Текст для чтения |

Надо ли говорить, как доставалось хозяйкам — Евгении Яковлевне и Марии Павловне. Люди приходили и уходили. Только кончался один завтрак, как нужен был другой, потом обед, чай — и так до самого вечера, когда все уезжали в театр. Впрочем, в этих хлопотах самое деятельное участие принимала и Ольга Леонардовна, то ли "как верная подруга, — замечает Станиславский, — или как будущая хозяйка".
А в театре успех следовал за успехом. Без конца вызывали автора, он очень смущался и сбегал. "Но чествования его в заключительный день гастролей… когда шла "Чайка", — пишет Мария Павловна, — Антон Павлович избежать уже не мог. Ему пришлось несколько раз выходить на вызовы публики. Я еще никогда не видала такого подъема в зрительном зале. Все аплодировали, кричали, бесновались. Тогда же брату поднесли пальмовые ветви с красной лентой и надписью "Глубокому истолкователю русской действительности" и большой адрес с массой подписей. Это был первый случай в жизни брата, когда он сам был свидетелем, что его драматургическое творчество получило такое шумное, публичное признание". Преодолев сопротивление брата, Мария Павловна пальмовые ветви повесила в столовой дачи.

Задания |
a) Выпишите из текста фрагмент между словами «А в театре успех» и «в столовой дачи.», включая их.
b) Ответьте по тексту на вопросы:
(i) Куда все уезжали по вечерам?
(ii) Какой спектакль шел в заключительный день гастролей?
(iii) Где Мария Павловна повесила пальмовые ветви?

Фрагмент набора данных |
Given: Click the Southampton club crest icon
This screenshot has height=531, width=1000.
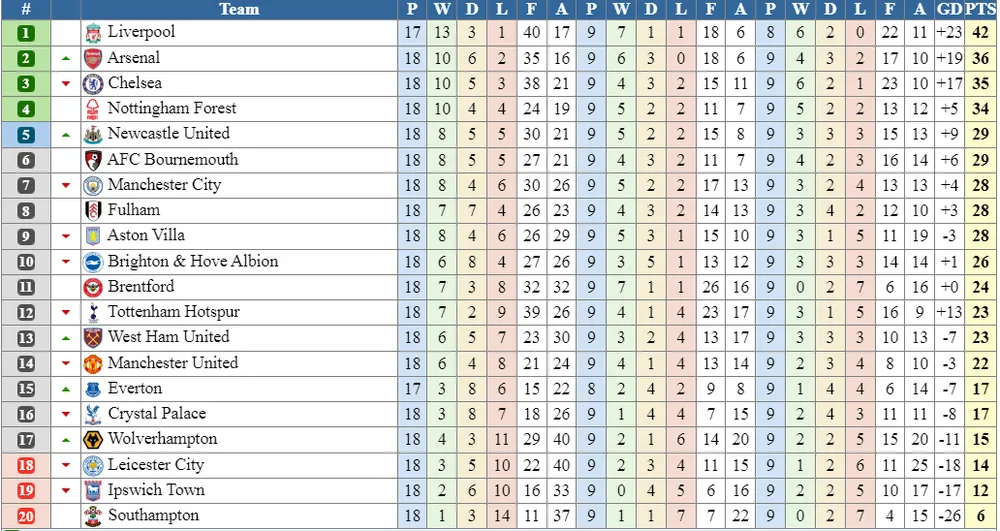Looking at the screenshot, I should pos(93,516).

Ответы к заданиям |
a)
А в театре успех следовал за успехом. Без конца вызывали автора, он очень смущался и сбегал. "Но чествования его в заключительный день гастролей… когда шла "Чайка", — пишет Мария Павловна, — Антон Павлович избежать уже не мог. Ему пришлось несколько раз выходить на вызовы публики. Я еще никогда не видала такого подъема в зрительном зале. Все аплодировали, кричали, бесновались. Тогда же брату поднесли пальмовые ветви с красной лентой и надписью "Глубокому истолкователю русской действительности" и большой адрес с массой подписей. Это был первый случай в жизни брата, когда он сам был свидетелем, что его драматургическое творчество получило такое шумное, публичное признание". Преодолев сопротивление брата, Мария Павловна пальмовые ветви повесила в столовой дачи.

b)
(i) В театр.
(ii) «Чайка».
(iii) В столовой дачи.